Dr. Jelenkovic received a Master of Mineral Deposit Exploration degree (1982) and a PhD (1987) degree in Geological Sciences from Belgrade University, Serbia. He is currently a full professor (Ore Deposits, Metallic Mineral Deposits, Genesis of Ore Deposits, Prospecting of Ore Deposits, Metallogenic Analyses and Prognostic Maps of Mineral Deposits) and the Chief of Department for Economic Geology at the Faculty of Mining and Geology, Belgrade University. He was elected as a Corresponding Member of the Academy of Engineering Sciences of Serbia in 2004. He has 26 years experience in the field of metallic mineral deposit assessment and metallogenetic analyses of Serbia, including various professional associations within the Ministry of Energy and Mines, Ministry of Science and Technological Development and Ministry of Environment and Spatial Planning, Republic of Serbia. Dr. Jelenkovic has authored more than 140 scientific papers, 12 monographs and books, 53 scientific studies, projects and reports of geological exploration (Cu-Au, Pb-Zn, U etc.), as well as 'Elaborati of Ore Reserves' (Serbian Resource & Reserve Statements).

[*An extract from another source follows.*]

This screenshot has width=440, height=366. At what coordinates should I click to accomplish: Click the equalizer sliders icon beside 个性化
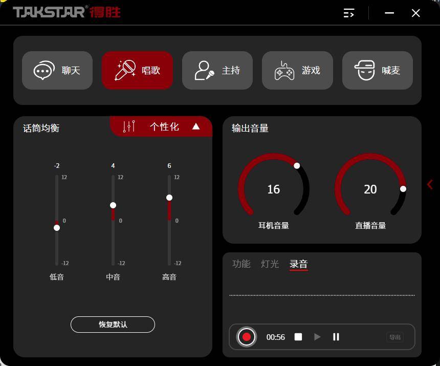pos(129,126)
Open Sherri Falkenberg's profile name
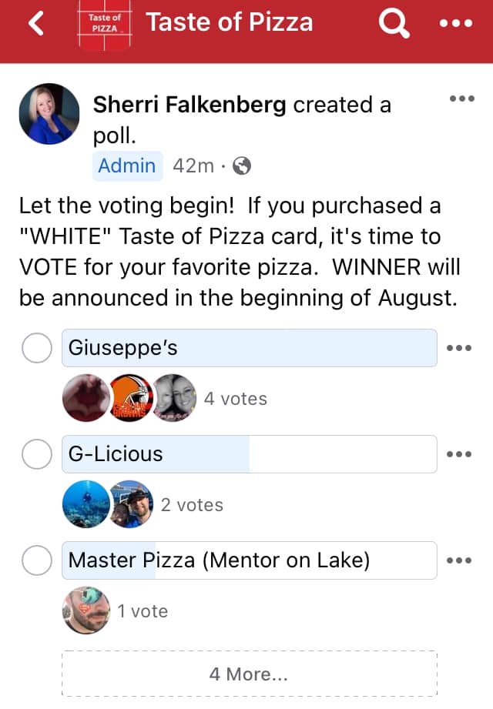The height and width of the screenshot is (709, 493). click(190, 105)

As President of the Republic of Serbia's Commission for Ore Reserves (2004-2009) and a current member of the Commission he has audited more than 200 national projects and reports of geological exploration and 'Elaborati of Ore Reserves'. Previous tenures include the Serbian National Geological Institute "Geoinstitut-Belgrade", where he has served as a field geologist (1983-1986).

Richard M. Tosdal

Dr. Tosdal received a A.B. from the University of California at Santa Barbara (1974), a M.Sc. from Queen's University (1978) and a Ph.D. from the University of California at Santa Barbara (1988). Between 1978 and 1999, Dr. Tosdal worked for the U.S. Geological Survey and as an independent geologist for the mining industry. From 1999 through 2008, he was the Director of the Mineral Deposit Research Unit at the University of British Columbia where he supervised collaborative industry-university research projects on 5 continents investigating intrusion-related Au deposit, Carlin-type sedimentary rock-hosted deposits, porphyry and epithermal systems, VMS deposits, carbonate-hosted polymetallic deposits, integration of geology and geophysical inversion, and volcanology of kimberlite. In 2009, he became an independent geologist based in the eastern United States from where he consults with the minerals industry around the world. Dr. Tosdal also continues an affiliation with the Mineral Deposit Research Unit through on-going collaborative industry-university research. He has worked on geologic, tectonic, and metallogenic problems in the Cordilleras and Cratons of North and South America, Africa, Asia, and Australia.